Uma radicalização da aplicação da ``common law'' na Debian se exprime no fato de que, não se contrapondo ao Contrato Social, se uma coisa não está documentada, qualquer decisão é válida, dessa forma, a regra passa a ter um papel muito mais documental do que restritivo. Para a Debian, algo só passa a ser um padrão (escrito) depois que se estabeleceu como um padrão (pelo uso)50.

Policy describes current practice rather than dictacting it. So once debtags51 has been integrated in the core and made a requirement, policy might add it, but certainly not before.

[TRADUÇÃO:As políticas descrevem a prática atual, ao invés de ditá-las. Então uma vez que o debtags tenha sido integrado ao núcleo e alguém tenha feito um requerimento, as políticas podem incluí-lo, mas certamente não antes.]

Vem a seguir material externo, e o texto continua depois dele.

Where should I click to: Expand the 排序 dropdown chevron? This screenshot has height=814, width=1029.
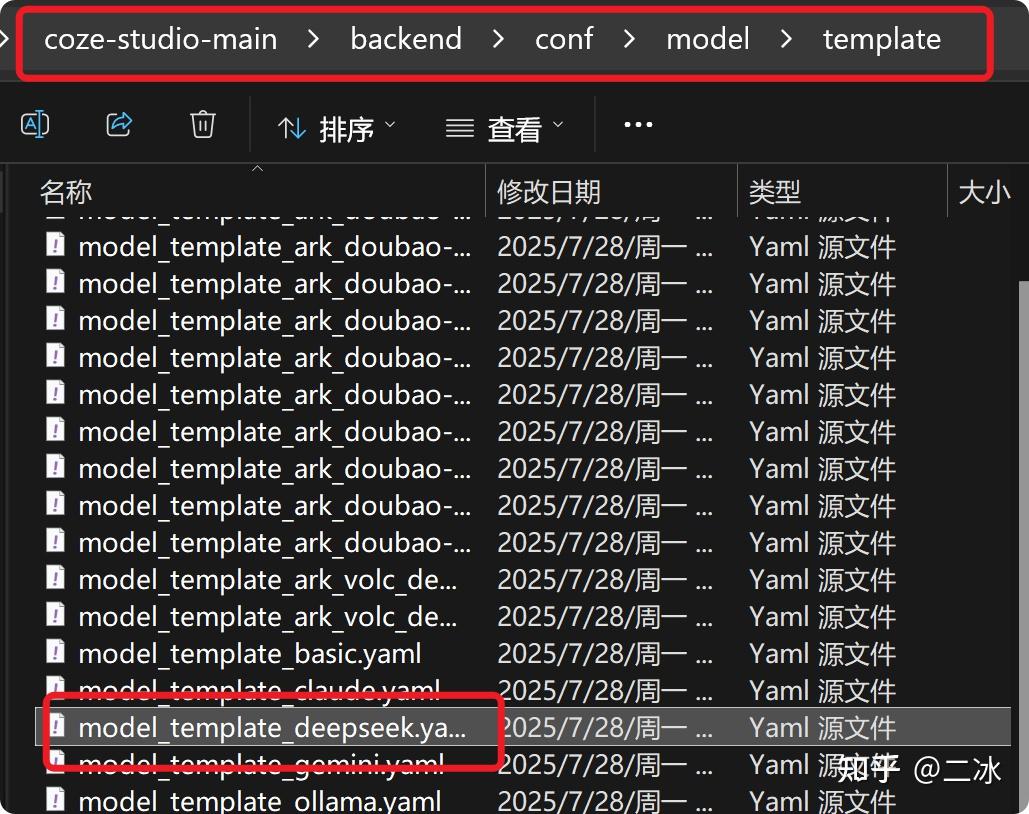390,126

Não é a decisão coletiva que regula a ação, mas a ação individual e a aceitação coletiva dessa ação que representará a decisão. Se algo foi documentado como regra, é por que a prática já mostrou a sua eficiência e por que a questão não está mais em disputa, de forma que, fica claro que a ``Debian Policy''52 serve muito mais como um guia para os novos desenvolvedores do que como um regulador para todos. Podemos perceber esse caráter no testemunho de Bill Mitchell, um antigo membro do projeto, sobre os primeiros anos da Debian53

(...) lembro que o grupo inicial incluía Ian Murdock, eu, Ian Jackson, outro Ian do qual eu não me lembro o sobrenome, Dan Quinlan, e outras pessoas das quais eu não lembro o nome. Matt Welsh também fez parte do grupo inicial ou juntou-se bem cedo (ele deixou o projeto hoje). Alguém configurou uma lista de discussão e aqui estamos.

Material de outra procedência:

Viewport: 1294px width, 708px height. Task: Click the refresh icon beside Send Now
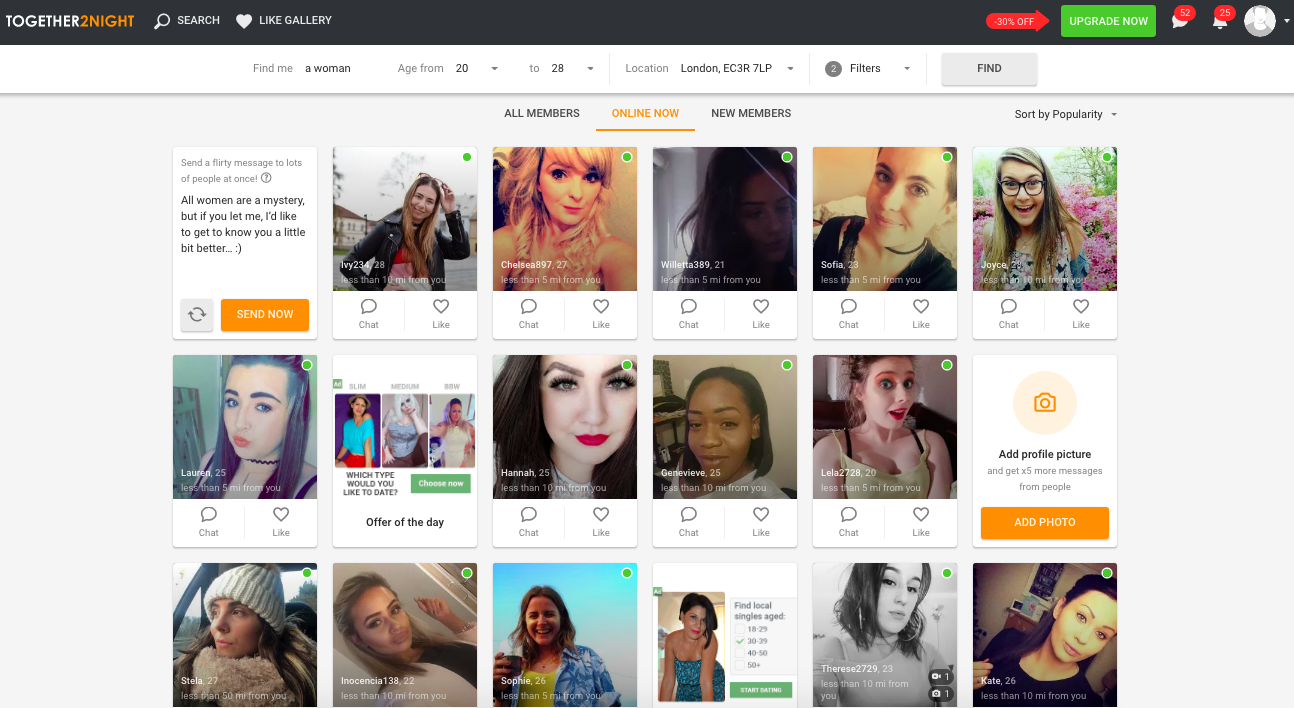coord(197,314)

Pelo que me lembro, nós não começamos com um plano e nós não planejamos qualquer organização. Começamos pegando códigos de um grupo variado de pacotes. Depois de um tempo, nos focamos em um grupo de itens que são necessários em uma distribuição (...)

Neste último trecho, a Debian exprime a completa radicalização do pensamento libertarian, quando os indivíduos se organizam de uma forma tão livre, que não se propõem nem a estabelecer um planejamento prévio, o que normalmente é um instrumentos poderoso de controle que pode ser imposto a um grupo organizado.